Sosyalist İşçi 257 (10 Ağustos 2006)

 

Sayfa 14 :


Bertolt Brecht:
“Marks denen bu adam benim oyunlarımı ilk anlayan kişiydi”

50 yıl önce bu hafta ölen Bertrol Brecht geçen yüzyılın en önemli oyun yazarlarından birisiydi.
Brecht aynı zamanda bir komünistti.
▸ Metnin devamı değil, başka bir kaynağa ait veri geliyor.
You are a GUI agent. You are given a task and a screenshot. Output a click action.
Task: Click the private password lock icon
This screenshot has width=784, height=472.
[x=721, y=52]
Komünist olması oyunlarının sanat çevrelerinde zaman zaman stalinist paçavralar olarak adlandırılmasına yol açarken zaman zaman da içerdiği politikalardan bağımsız olarak övülmesine yol açtı.
Ne var ki Brecht'i politikasından ayırmak zor bir iş. Sonuç olarak Küçük Burjuvazinin Yedi Ölümcül Günahı, Komün Günleri gibi oyunlar, Sınıf Düşmanının Şarkısı gibi şiirler yazmış birinden bahsediyoruz.
Asıl zor olan uzun süre Alman Komünist Partisi'nin üyesi olan Brecht'in stali-nizm ile ilişkisini açıklamaktır.
Brecht 20. yüzyılın başında Almanya'yı sarsan mücadeleler içinden doğmuş çok parlak bir sanatçıdır.
1915'de, Birinci Dünya Savaşı sürerken yazdığı okul yazılarında Almanya için ölmenin onurlu bir şey olup olmadığını tartışıyordu. 1918'de, savaşın son aylarında orduya katılınca bu konudaki şüpheleri iyice arttı.
Brecht bu sıralarda oyun yazmaya başladı. İlk oyunlarından birisinin başlığı Alman devrimcileri Rosa Lüksemburg ve Karl Liebknecht'in örgütünün isminden esinlenerek Spartaküs idi. Bu oyun daha sonra Gecenin Davulları olarak yayınlandı.
Brecht açık bir biçimde radikal politikalara sahipti. İlk oyunları, genç ve başarılı bir artist olarak kendisini de parçası olarak gördüğü burjuva toplumunun çöküşü ve pislikleri üzerineydi. Ancak o günlerde Brecht bir marksist değil bohemdi. Alman toplumunun iki savaş arasındaki kutuplaşması ve faşizmin yükselişi Brecht'in daha derinlemesine politikayla ilgilenmesine yol açtı.
Değişim 1920'de Borsa'nın Don Juan'ı adlı borsa ile dalga geçen oyunuyla geldi. Ekonominin çöküş ve çıkışlarını anlayabilmek için Karl Marks'ı okumaya başladı. Kendi deyişiyle, Marks denen bu adam benim oyunlarımı ilk anlayan kişiydi."
Brecht Marksizmi her ikisi de önemli düşünürler olan arkadaşları Karl Korsh ve Walter Benjamin'den öğrendi. Her ikisi de anti-stalinistti.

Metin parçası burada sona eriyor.